A mon avis, c'ets ce qui explique l'insuccès de ton topic, je n'arrive pas vraiment à choisir entre une approche éthique ou phénoménologique (mais qui à mon avis te sera trop ardu, mais c'est clair que tes questions me rappellent les concepts d'alter-ego et la perception) qui est important pour faire de nous un sujet, en gros je constitue l'autre comme un sujet, tout comme lui participe à ma constitution en temps que sujet ; de chaire chez Merleau-Ponty pour marquer notre présence au monde etc. ). L'idéal serait que tu poses des choix plus forts, que tu choisisses ton approche et un début de développement qu'on te commentera, plutôt qu'on balance des idées comme ça, et que tu pourras peut-être pas utiliser à bon escient vu que tu n'es pas nous et que tu n'as pas forcément le même savoir et mêmes opinions que les autres.
Déjà, pour commencer, essaye de cerner plus ou moins une définition de ce qu'est la conscience.
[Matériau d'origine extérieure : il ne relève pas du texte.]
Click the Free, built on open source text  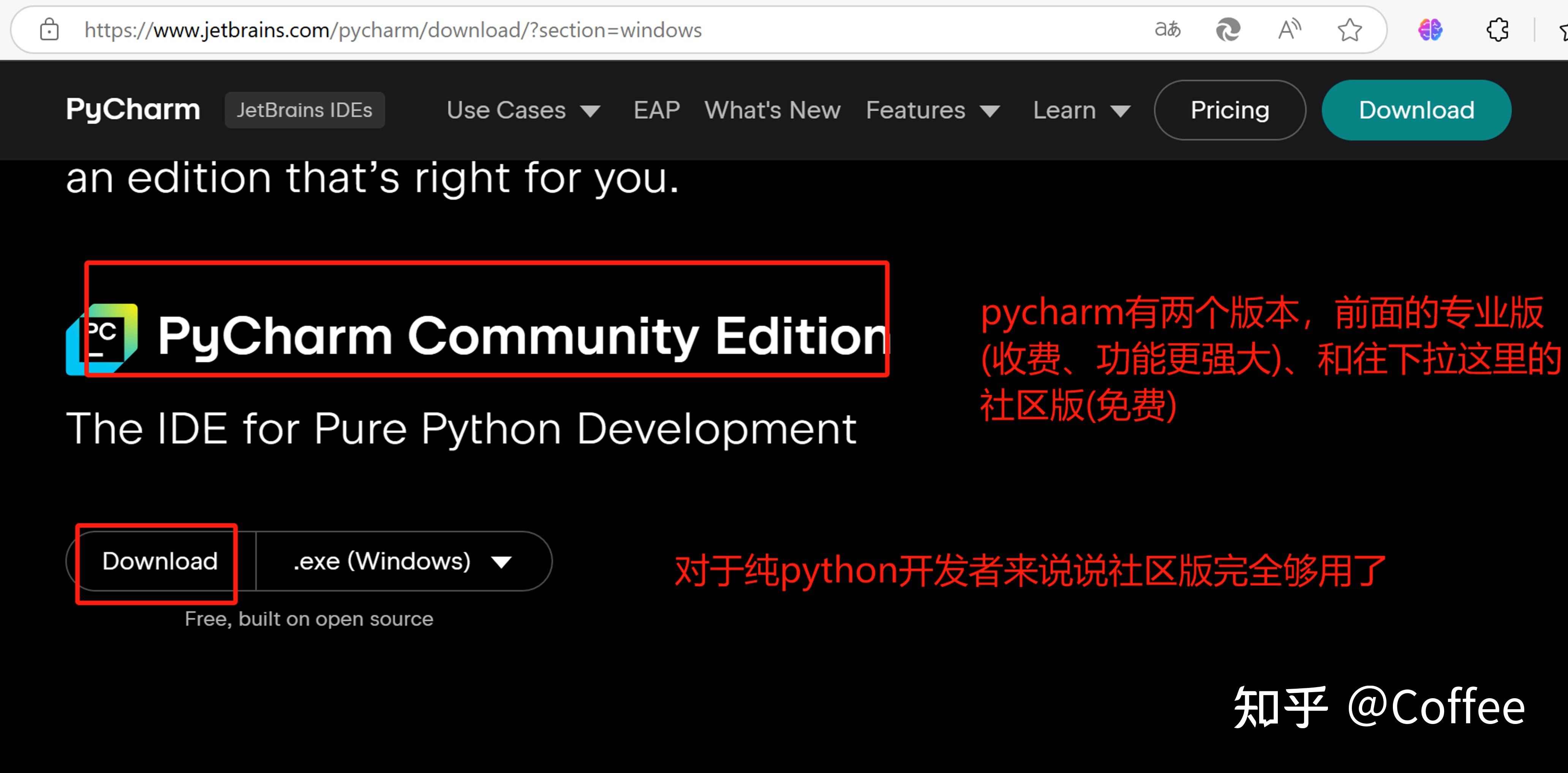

Beaucoup d'élèves pensent le savoir, car ils ne s'interrogent pas sur ce concept, pourtant en réfléchissant bien, il est difficile de dire ce qu'on entend par conscience, sans la réduire.
"ensuite dans la contradiction, l'homme ne peut être isoler du monde car (Descartes dis"je pense donc je suis")les hommes ont conscience d'exister, et si l'homme se pense alors il pense aussi le monde dans lequel il existe. "
Quand Descartes arrive au cogito via le doute, il a également évacué le monde empirique, il ne reste que cette subjectivité qui doute, c'est la seule évidence qui reste. Le monde n'est rappelé qu'a posteriori, quand Descartes met en place l'idée d'un Dieu vérace qui doit nécessairement exister ( car l'homme ne peut pas engendrer, selon une croyance de Descartes, Dieu de par sa perfection), et peu à peu il y a l'évidence d'un monde, qu'on peut connaître via une méthode rigoureuse etc.